Granting that grass lands do thus generally increase in value, three important facts must be borne in mind before we attempt to assign the cause of this improvement, or the circumstances under which it is likely to take place for the longest time and to the greatest extent.
1. The value of the grass in any given spot may increase for an indefinite period—but it will never improve beyond a certain extent—it will necessarily be limited, as all other crops are, by the quality of the land. Hence the mere laying down to grass will not make all land good, however long it may lie. The extensive commons, heaths, and wastes, which have been in grass from the most remote times, are evidence of this. They have in most cases yielded so poor a herbage as to have been considered unworthy of being enclosed as a permanent pasture.
2. Some grass lands will retain the good condition they thus slowly acquire for a very long period, and without manuring, in the same way, and upon the same principle, that some rich corn lands have yielded successive crops for 100 years without manure. The rich grass lands of England, and especially of Ireland, many of which have been in pasture from time immemorial, without, it is said, receiving any return for all they have yielded, are illustrations of this fact.

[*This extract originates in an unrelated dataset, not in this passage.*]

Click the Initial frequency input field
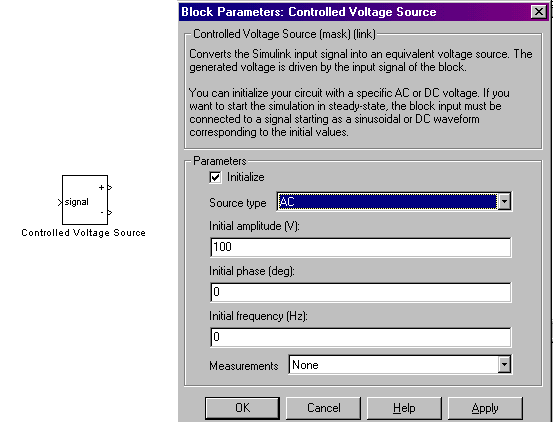tap(361, 337)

3. But that others, if grazed, cropped with sheep or meadowed, will gradually deteriorate, unless some proper supply of manure be given to them,—which required supply must vary with the nature of the soil, and with the kind of treatment to which it has been subjected.
In regard to the acknowledged benefit of laying down to grass, then, two points require consideration,—what form does it assume?—and how is it effected?
1. The improvement takes place by the gradual accumulation of a dark-brown soil on the surface, rich in vegetable matter: and which soil thickens or deepens in proportion to the time which elapses from its being first laid down to grass.
If the soil be very light and sandy, the thickening is sooner arrested; if it be moderately heavy land, the improvement continues for a longer period; and some of the heaviest clays in England are known to bear the richest permanent pastures. On analyzing the soils of the richest of these pastures, whatever be the degree of tenacity of the clays or loams (the subsoils) on which they rest, or their deficiency in vegetable matter,—they are found to be generally characterized by containing from 8 to 12 per cent. of organic, chiefly vegetable matter, from 5 to 10 only of alumina, and from 1 to 6 per cent. of lime.
Thus the soil formed on the surface of all rich old pasture lands is possessed of a remarkable degree of uniformity,—both in physical character and in chemical composition. This uniformity they gradually acquire, even upon the stiff clays of the Lias and of the Oxford clay, which originally, no doubt, have been,—as many clay lands still are,—left to natural pasture from the difficulty and expense of submitting them to arable culture.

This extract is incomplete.